YOUR GOAL: Rewrite the data from its beginning up to and including the line that contains "rainfall-value: 6.21 is", with every "pixels" changed to "px" and nothing else altered. Omit the pictures.

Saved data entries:
-------

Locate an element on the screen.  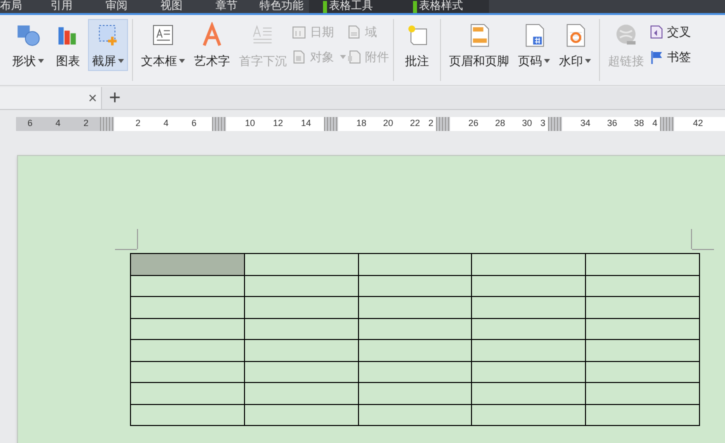
ribbon-button: 页码 is located at coordinates (534, 45).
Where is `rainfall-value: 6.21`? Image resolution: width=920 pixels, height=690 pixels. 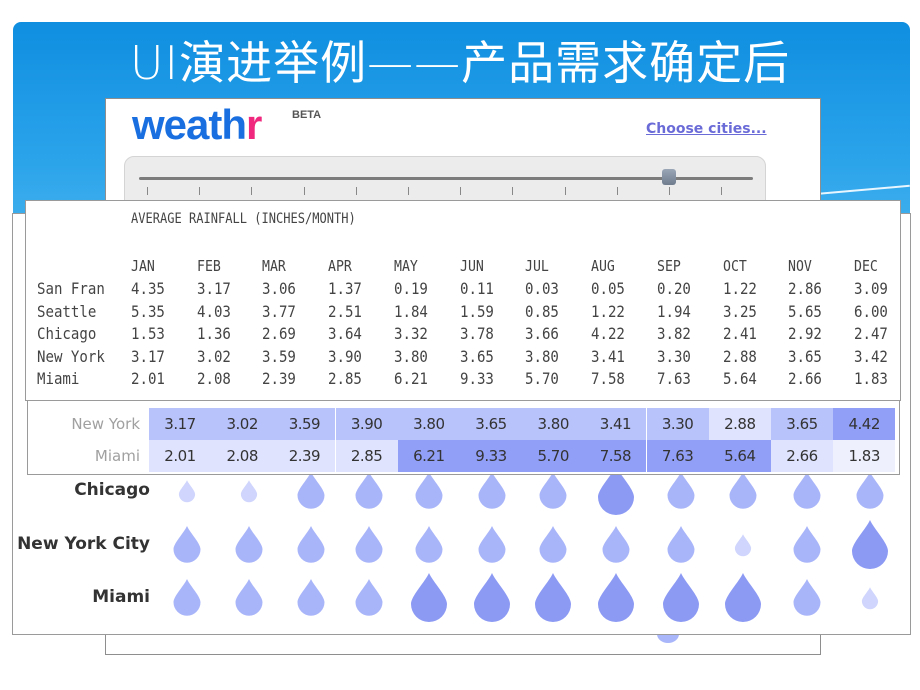
rainfall-value: 6.21 is located at coordinates (411, 378).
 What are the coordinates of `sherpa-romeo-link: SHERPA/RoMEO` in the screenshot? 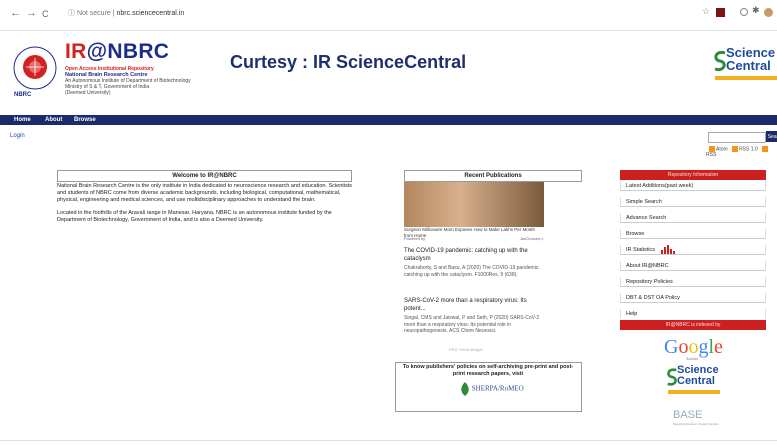 It's located at (492, 389).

-------

YOUR RESPONSE:
Locate an element on the screen.  
ribbon-button: 页码 is located at coordinates (534, 45).
Where is `rainfall-value: 6.21`? Image resolution: width=920 px, height=690 px. 
rainfall-value: 6.21 is located at coordinates (411, 378).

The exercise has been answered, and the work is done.